Defendant Nationwide demurred to the complaint on the grounds that it fails to state facts sufficient to constitute a cause of action, and there are defects in parties plaintiff and defendant. The demurrer was sustained and the action dismissed. Plaintiff appeals.

John Randolph Ingram for plaintiff, trustee.

Coltrane and Gavin for defendant.

Moore, J.

Plaintiff states in his brief that “this is not an action to secure contribution of a joint tort-feasor’s proportionate part of a payment on a Judgment . . .; it is an action to secure the entire proceeds available under defendant’s insurance policy to be applied on *635said Judgment as complete reimbursement of the . . . $10,000.00 . . . payment made by William Curtis Garner, who was responsible on this judgment only through Henry Fletcher Garner. . . .” In other words, plaintiff maintains that the 'Complaint states a cause of action to require Nationwide, under the terms of the automobile liability insurance policy issued by it to II. F. Gamer, to pay $10,000 for reimbursement of W. C. Garner for the $10,000 he personally paid on the judgment. This assertion embraces the theory that W. C. Gamer is entitled to indemnity from H. F. Gamer.
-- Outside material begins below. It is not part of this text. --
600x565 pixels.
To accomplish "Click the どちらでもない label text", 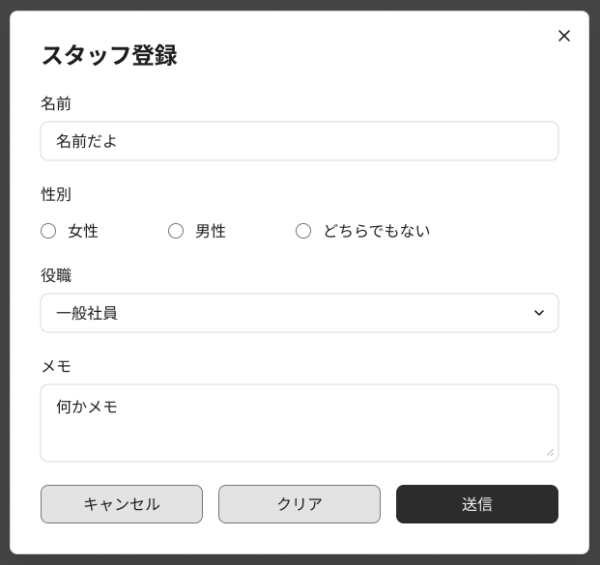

“Where two persons are jointly liable in respect to a tort, one being liable because he is the active wrongdoer, and the other by reason of constructive or technical fault imposed by law, the latter, if blameless as between himself and his co-tortfeasor, ordinarily will be allowed to recover full indemnity over against the actual wrongdoer.” Hayes v. Wilmington, 243 N.C. 525, 543, 91 S.E. 2d 673. For example, where liability has been imposed on the master because of the negligence of his servant, and the master did not participate in the wrong and incurs liability solely under the doctrine of respondeat superior, the master, having discharged the liability, may recover full indemnity from the servant. Gadsden v. Crafts & Co., 175 N.C. 358, 363, 95 S.E. 610; Smith v. Railroad, 151 N.C. 479, 66 S.E. 435. It was alleged that Trotter’s judgment was assigned to plaintiff trustee pursuant to G.S. 1-240, but there is no right of indemnity by virtue of that statute. It provides only for contribution as between tort-feasors who are in pari delicto with respect to the same injury, but before that statute was enacted (1929), it was settled law that a tort-feasor whose liability was secondary, upon payment by 'him of the injured party’s recovery, was entitled to indemnity against the primary wrongdoer. Davis v. Radford, 233 N.C. 283, 63 S.E. 2d 822; Gregg v. Wilmington, 155 N.C. 18, 70 S.E. 1070.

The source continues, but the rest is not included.